3. Alors que le rapport et le projet de résolution se concentrent
sur les parlementaires, je considère qu'il est utile d'étendre la
portée du texte et d'inclure une référence explicite à d'autres
personnes actives en politique, à savoir les membres d'organes élus
aux niveaux local et régional, et celles et ceux qui mènent un travail
politique sans mandat officiel. Toutes ces personnes ont un rôle
à jouer dans la vie démocratique. Elles contribuent au débat politique,
ont des responsabilités administratives et représentent leurs électeurs
et leurs électrices. Même si les premiers interlocuteurs de l'Assemblée
sont les parlements nationaux, il convient également de mentionner
les personnalités politiques qui ne sont pas parlementaires et de
souligner qu'elles ont également droit à leur liberté d'expression.

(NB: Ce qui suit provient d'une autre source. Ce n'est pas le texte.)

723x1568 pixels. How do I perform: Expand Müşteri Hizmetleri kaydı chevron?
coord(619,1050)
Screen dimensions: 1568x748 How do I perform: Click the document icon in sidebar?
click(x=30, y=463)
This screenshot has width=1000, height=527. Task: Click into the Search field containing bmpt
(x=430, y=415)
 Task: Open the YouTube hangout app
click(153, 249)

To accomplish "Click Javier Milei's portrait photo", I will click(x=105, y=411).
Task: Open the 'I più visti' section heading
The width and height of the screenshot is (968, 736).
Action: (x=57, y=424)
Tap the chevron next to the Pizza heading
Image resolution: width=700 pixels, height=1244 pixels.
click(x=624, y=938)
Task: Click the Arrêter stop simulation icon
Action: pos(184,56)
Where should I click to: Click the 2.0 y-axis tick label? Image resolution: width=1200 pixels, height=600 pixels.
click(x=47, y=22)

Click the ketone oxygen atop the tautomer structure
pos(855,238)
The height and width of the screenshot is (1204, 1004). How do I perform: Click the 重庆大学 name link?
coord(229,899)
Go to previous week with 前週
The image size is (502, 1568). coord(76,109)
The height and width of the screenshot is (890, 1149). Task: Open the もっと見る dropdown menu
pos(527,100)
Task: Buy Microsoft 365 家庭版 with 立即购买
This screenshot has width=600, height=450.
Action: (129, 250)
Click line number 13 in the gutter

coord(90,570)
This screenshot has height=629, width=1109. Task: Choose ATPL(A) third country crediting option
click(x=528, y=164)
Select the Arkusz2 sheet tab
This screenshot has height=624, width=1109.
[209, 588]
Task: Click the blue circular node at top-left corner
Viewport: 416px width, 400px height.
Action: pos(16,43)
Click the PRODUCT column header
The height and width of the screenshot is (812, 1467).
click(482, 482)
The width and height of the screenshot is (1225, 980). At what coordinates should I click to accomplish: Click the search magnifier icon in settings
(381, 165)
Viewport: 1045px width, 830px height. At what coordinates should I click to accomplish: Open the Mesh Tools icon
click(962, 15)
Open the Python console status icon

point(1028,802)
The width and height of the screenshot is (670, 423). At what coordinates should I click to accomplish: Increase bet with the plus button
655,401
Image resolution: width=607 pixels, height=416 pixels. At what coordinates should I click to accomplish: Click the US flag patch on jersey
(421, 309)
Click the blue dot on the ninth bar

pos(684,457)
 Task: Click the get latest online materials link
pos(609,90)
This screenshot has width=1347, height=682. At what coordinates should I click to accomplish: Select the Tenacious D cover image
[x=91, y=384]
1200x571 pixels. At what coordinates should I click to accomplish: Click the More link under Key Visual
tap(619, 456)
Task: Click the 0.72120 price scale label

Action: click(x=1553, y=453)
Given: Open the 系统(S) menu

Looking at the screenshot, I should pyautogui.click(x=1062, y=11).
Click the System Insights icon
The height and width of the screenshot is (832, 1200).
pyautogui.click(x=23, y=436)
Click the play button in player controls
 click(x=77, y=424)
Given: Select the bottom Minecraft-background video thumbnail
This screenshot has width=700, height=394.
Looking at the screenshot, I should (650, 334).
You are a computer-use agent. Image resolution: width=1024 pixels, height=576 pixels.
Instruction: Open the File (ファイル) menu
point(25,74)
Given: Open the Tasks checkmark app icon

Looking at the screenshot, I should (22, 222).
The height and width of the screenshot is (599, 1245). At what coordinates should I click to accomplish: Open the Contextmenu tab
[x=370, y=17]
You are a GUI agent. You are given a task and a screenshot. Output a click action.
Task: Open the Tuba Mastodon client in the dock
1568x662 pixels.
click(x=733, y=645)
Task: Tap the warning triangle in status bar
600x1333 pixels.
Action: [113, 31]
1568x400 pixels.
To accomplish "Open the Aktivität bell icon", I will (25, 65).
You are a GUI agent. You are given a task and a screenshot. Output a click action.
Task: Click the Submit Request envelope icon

4. Il est également important de tenir compte de la jurisprudence
de la Cour européenne des droits de l'homme en ce qui concerne les
questions débattues dans le rapport, ainsi que des textes adoptés
par la Commission européenne pour la démocratie par le droit du
Conseil de l'Europe (Commission de Venise), notamment en ce qui
concerne la séparation des pouvoirs et la nécessité de respecter
l'indépendance du pouvoir judiciaire.
5. Parmi les sources que j'ai utilisées pour préparer ce document,
figure un avis de la Commission de Venise sur «Le remplacement de
candidats élus et de maires» préparé en 2019 à la demande du Secrétaire général
du Congrès des pouvoirs locaux et régionaux du Conseil de l'Europe,
M. Andreas Kiefer, et qui a été adopté le 18 juin 2020. Je considère
que cette source est pertinente pour la situation des personnalités politiques
kurdes en Turquie, mais aussi pour ses références au principe de
l'État de droit, que je considère utile de mentionner dans le projet
de résolution que nous amendons. Comme le souligne la Commission
de Venise, l'État de droit est cité dans le préambule du Statut
du Conseil de l'Europe comme l'un des trois «principes qui constituent
le fondement de toute démocratie véritable», avec la liberté individuelle
et la liberté politique, et il a été constamment mentionné dans
les principaux documents politiques du Conseil de l'Europe, ainsi
que dans de nombreuses conventions et recommandations. Il est également
mentionné comme un élément du patrimoine commun dans le préambule
de la Convention européenne des droits de l'homme (ETS n° 5, “la
Convention”).
6. Je tiens à souligner que la persécution continue des responsables
politiques pro-Kurdes en Turquie (à mon avis sous-estimée dans le
rapport, qui ne reflète pas pleinement la situation déplorable que
connaît le pays) ou les événements spécifiques qui ont eu lieu en
Catalogne à l'occasion de la déclaration d'indépendance, sans effet
juridique valable sont, malheureusement, loin d'être les seuls cas
qui méritent d'être analysés dans le cadre de la portée géographique
du Conseil de l'Europe. Je tiens à souligner que des situations
graves de persécution se produisent dans d'autres Etats membres
du Conseil de l'Europe, où la possibilité pour les responsables
politiques d'exercer librement leur mandat ne peut malheureusement
pas être considérée comme acquise. Si le rapport se concentre sur
la Turquie et l'Espagne, cela ne signifie pas que les autres Etats
membres du Conseil de l'Europe ne sont pas concernés par ce type
de violation des droits humains.
7. A mon avis, la situation préoccupante en Turquie mérite une
attention encore plus grande de la part de l'Assemblée. Le fait
de la présenter en parallèle des événements spécifiques en Espagne
peut compliquer la compréhension de la dure réalité des évènements
en Turquie. Après avoir étudié le cas turc de manière approfondie
et échangé des appels et des vidéoconférences avec les dirigeant·e·s
politiques du Parti démocratique des peuples (HDP), je suis parvenu
à la conclusion que la persécution systématique des personnalités
politiques en Turquie depuis 2015, qui a été documenté par la Commission
pour le respect des obligations et engagements des Etats membres
du Conseil de l'Europe (commission de suivi)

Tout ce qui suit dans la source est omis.